Click here for the previous Pomes & Words, ‘How to Feel Better’ (that’s the highly amusing Kafka one).
I’m sure I’ve said before that I don’t like this term ‘flash fiction’. I prefer the terms ‘sketch’ and ‘vignette’. I can’t remember exactly what numbers I used but I think it was probably something like up to 500-1000 words is a sketch and up to 2000 is a vignette, beyond which you have a short story.
Except now I hear there is another term which is ‘microfiction’. So I have decided, in my bloody mindedness, to dislike this term too and instead call such things ‘fragments’. Apparently, microfiction is up to around 500 words, although some people seem to say up to 300. Well, I don’t know. Personally, I would say that anything up to 150 to possibly 200 is a ‘fragment’, then 200-1000 is your sketch and then there’s your vignettes.
People can be totally free to disagree, of course. But this is what I am going to stick with. Because I’m old-fashioned that way and we didn’t have flash fiction and microfiction back in the day. The music was better too.
As I have also mentioned before I spent, or misspent, perhaps, depending on how you feel about such things, much of my time at university somewhat famous for my penchant for wandering around in an amphetamine-fuelled youth haze with a notebook and pen in my little bag writing juvenilia sketches and, well, fragments. I guess this was me teaching myself how to write (and perhaps a coping strategy for my serious mental health issues). Of course I wouldn’t advocate doing this at home, kids – go and study philosophy at university and do it there instead. They give you inspiration for free!
Anyway, for this edition of Pomes & Words I have once again delved into my juvenilia and extracted three little fragments for you. Then there’s a funny little ditty from Alison at the end. So that’s kind of words then a pome.

» Requirement: Please copy the Pomes & Words introduction above word for word, from start to finish.

» Record excerpts:

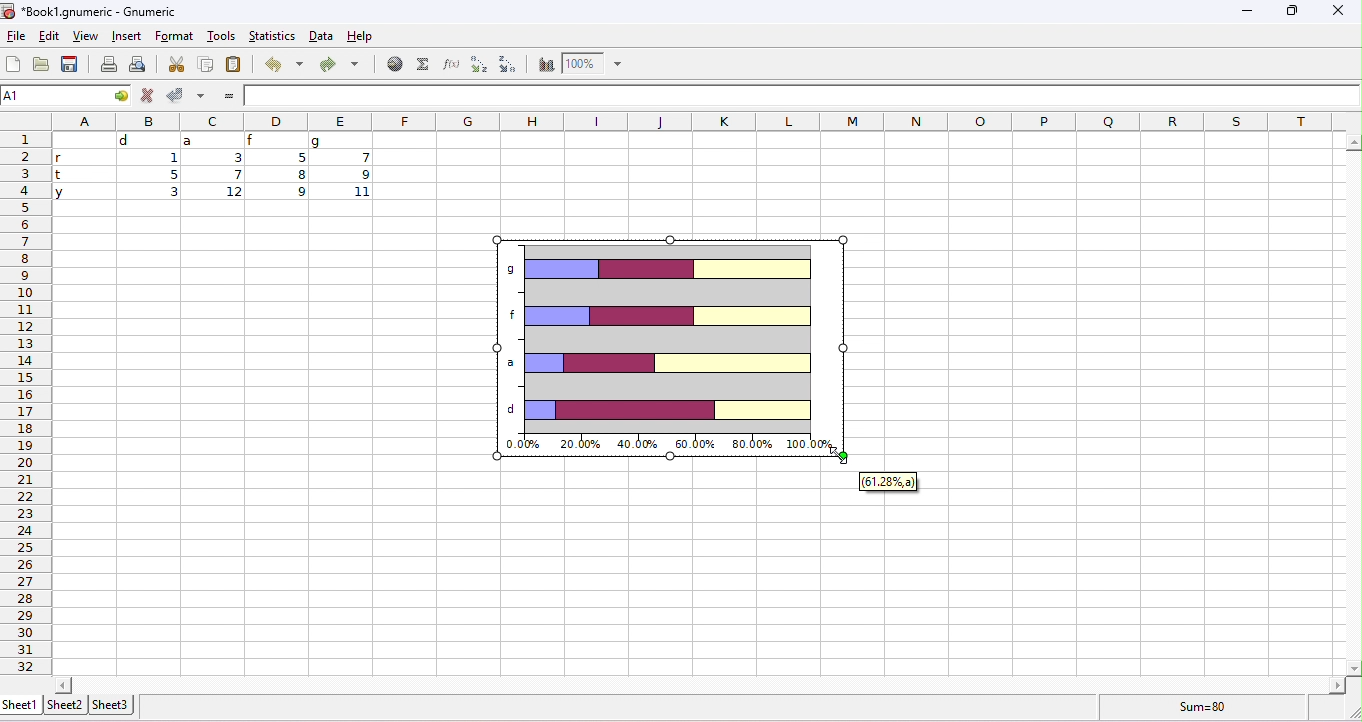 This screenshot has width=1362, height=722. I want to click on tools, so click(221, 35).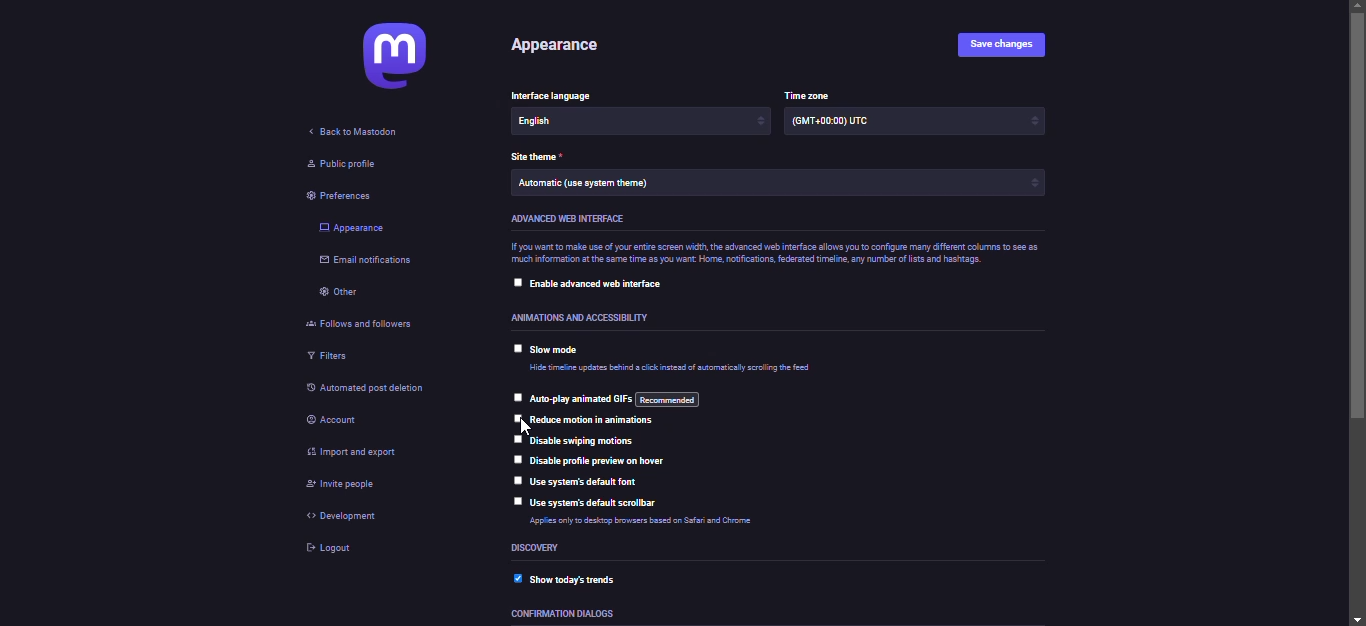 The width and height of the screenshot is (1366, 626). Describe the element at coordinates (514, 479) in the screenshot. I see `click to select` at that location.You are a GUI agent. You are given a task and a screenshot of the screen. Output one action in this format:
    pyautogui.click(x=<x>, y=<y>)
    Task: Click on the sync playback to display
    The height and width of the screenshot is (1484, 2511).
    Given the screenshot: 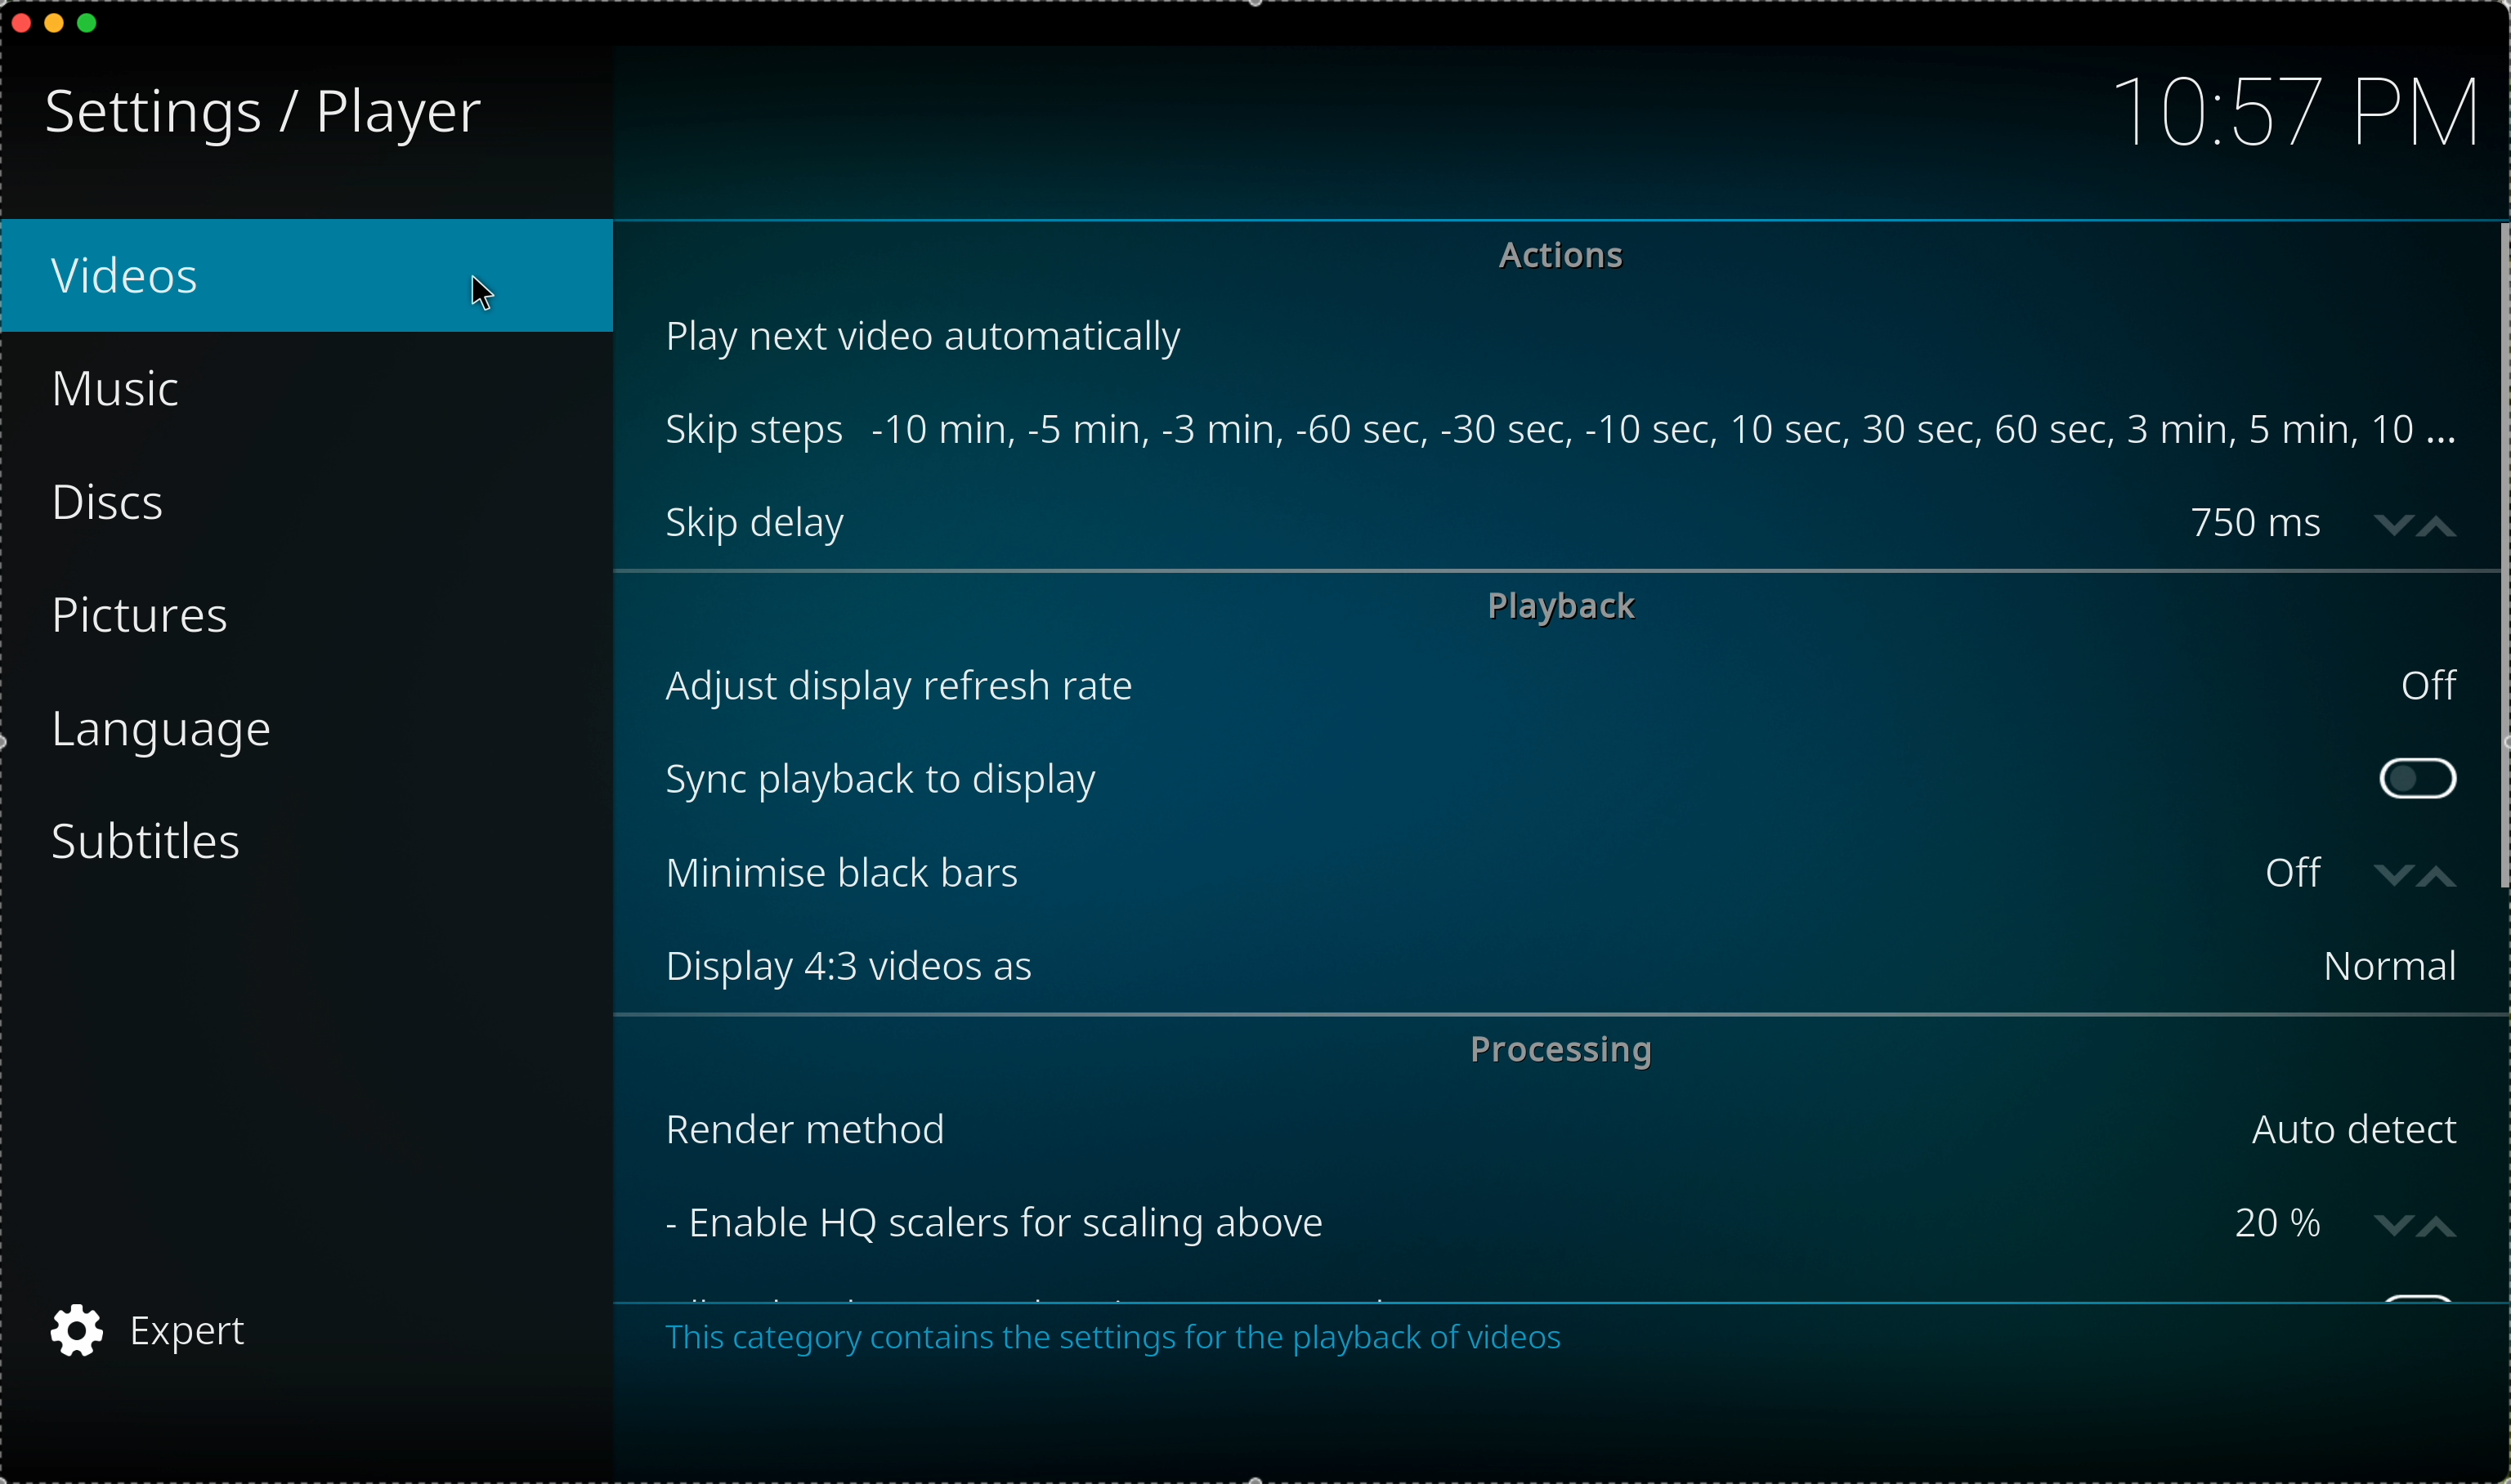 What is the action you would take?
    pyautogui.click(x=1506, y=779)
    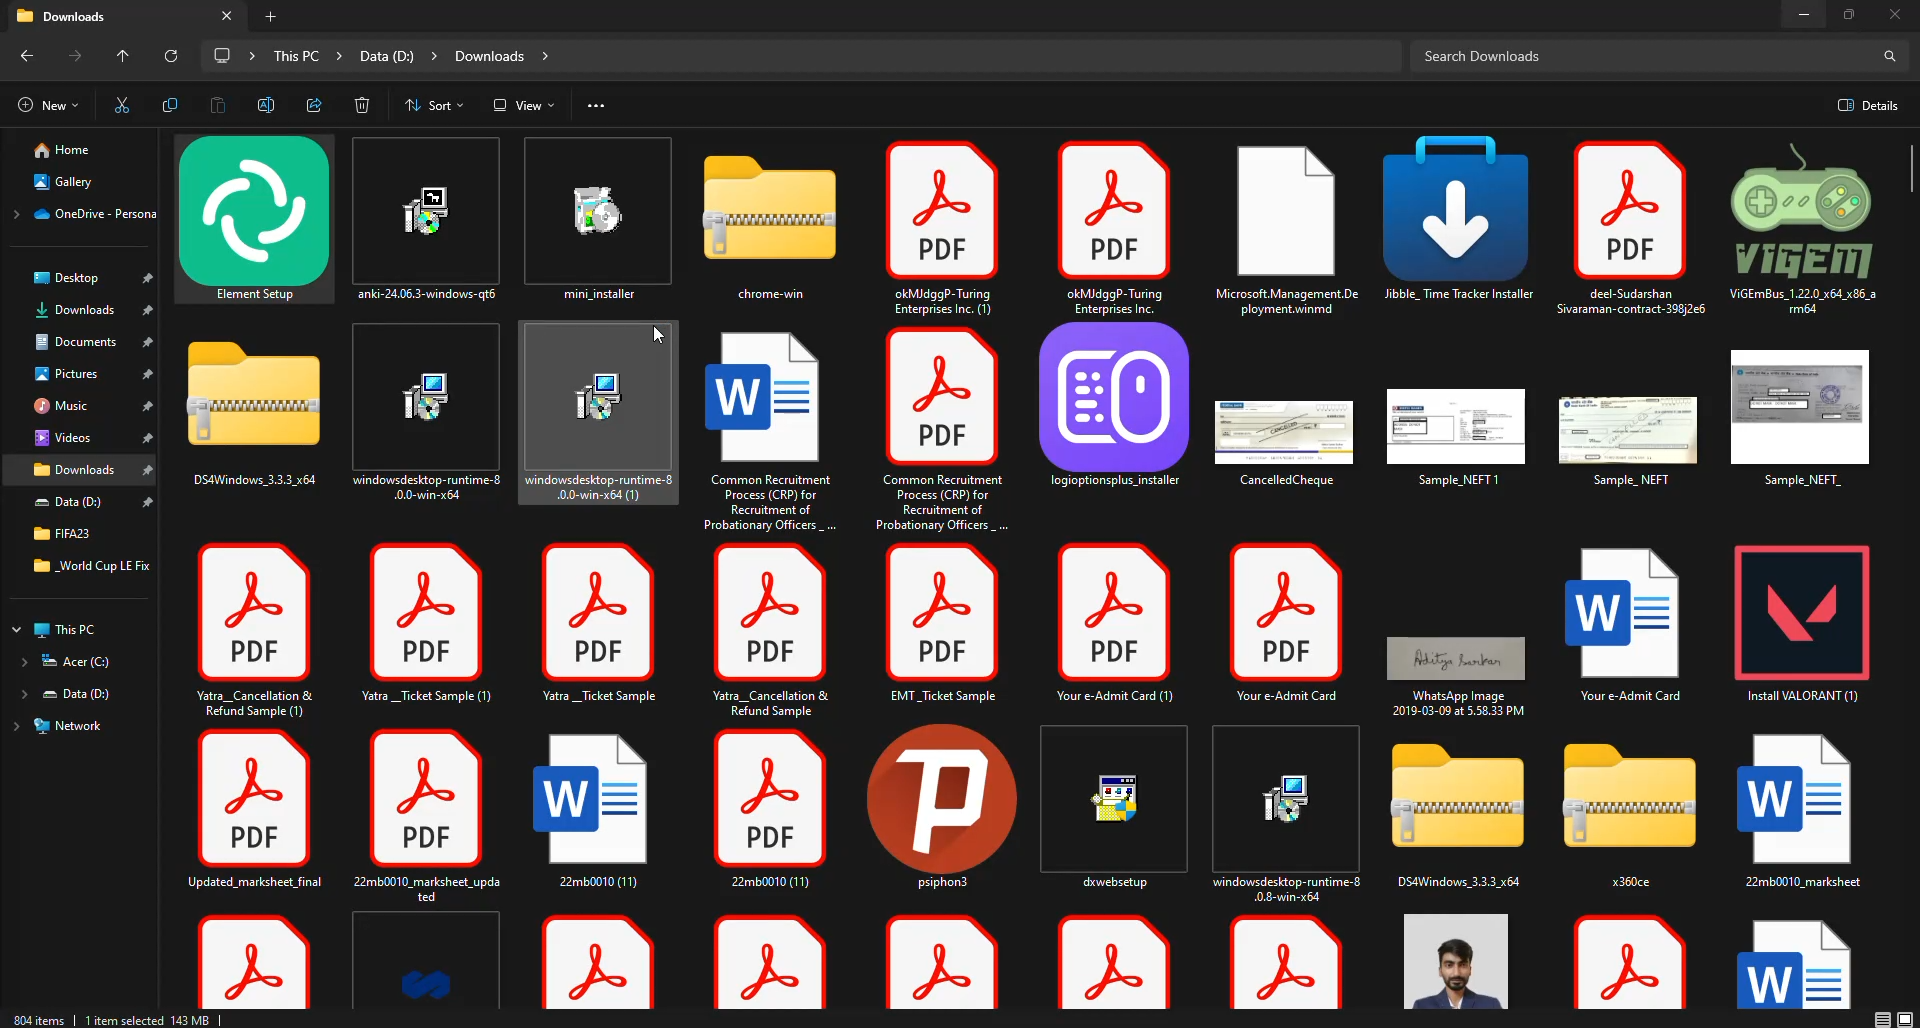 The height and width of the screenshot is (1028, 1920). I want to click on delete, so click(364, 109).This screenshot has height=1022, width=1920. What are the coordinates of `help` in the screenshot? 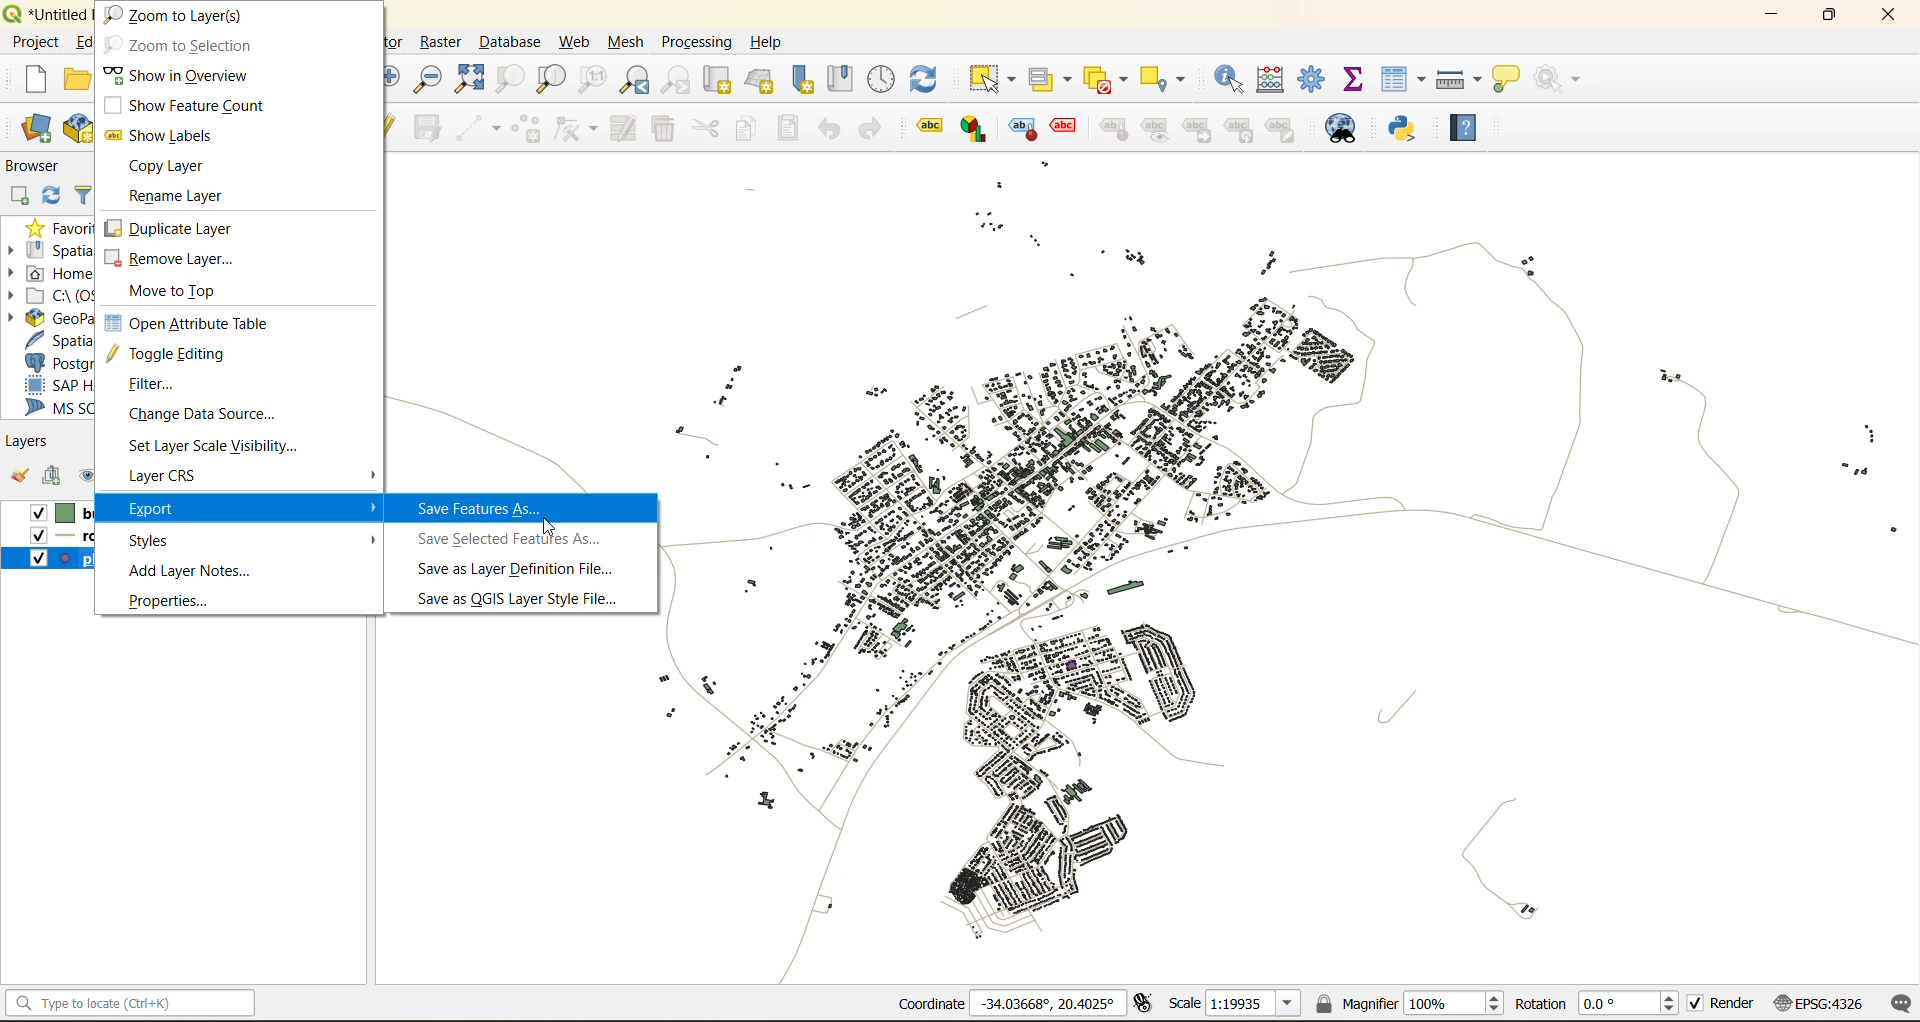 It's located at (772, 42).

» Solution:
Click here for the previous Pomes & Words, ‘How to Feel Better’ (that’s the highly amusing Kafka one).
I’m sure I’ve said before that I don’t like this term ‘flash fiction’. I prefer the terms ‘sketch’ and ‘vignette’. I can’t remember exactly what numbers I used but I think it was probably something like up to 500-1000 words is a sketch and up to 2000 is a vignette, beyond which you have a short story.
Except now I hear there is another term which is ‘microfiction’. So I have decided, in my bloody mindedness, to dislike this term too and instead call such things ‘fragments’. Apparently, microfiction is up to around 500 words, although some people seem to say up to 300. Well, I don’t know. Personally, I would say that anything up to 150 to possibly 200 is a ‘fragment’, then 200-1000 is your sketch and then there’s your vignettes.
People can be totally free to disagree, of course. But this is what I am going to stick with. Because I’m old-fashioned that way and we didn’t have flash fiction and microfiction back in the day. The music was better too.
As I have also mentioned before I spent, or misspent, perhaps, depending on how you feel about such things, much of my time at university somewhat famous for my penchant for wandering around in an amphetamine-fuelled youth haze with a notebook and pen in my little bag writing juvenilia sketches and, well, fragments. I guess this was me teaching myself how to write (and perhaps a coping strategy for my serious mental health issues). Of course I wouldn’t advocate doing this at home, kids – go and study philosophy at university and do it there instead. They give you inspiration for free!
Anyway, for this edition of Pomes & Words I have once again delved into my juvenilia and extracted three little fragments for you. Then there’s a funny little ditty from Alison at the end. So that’s kind of words then a pome.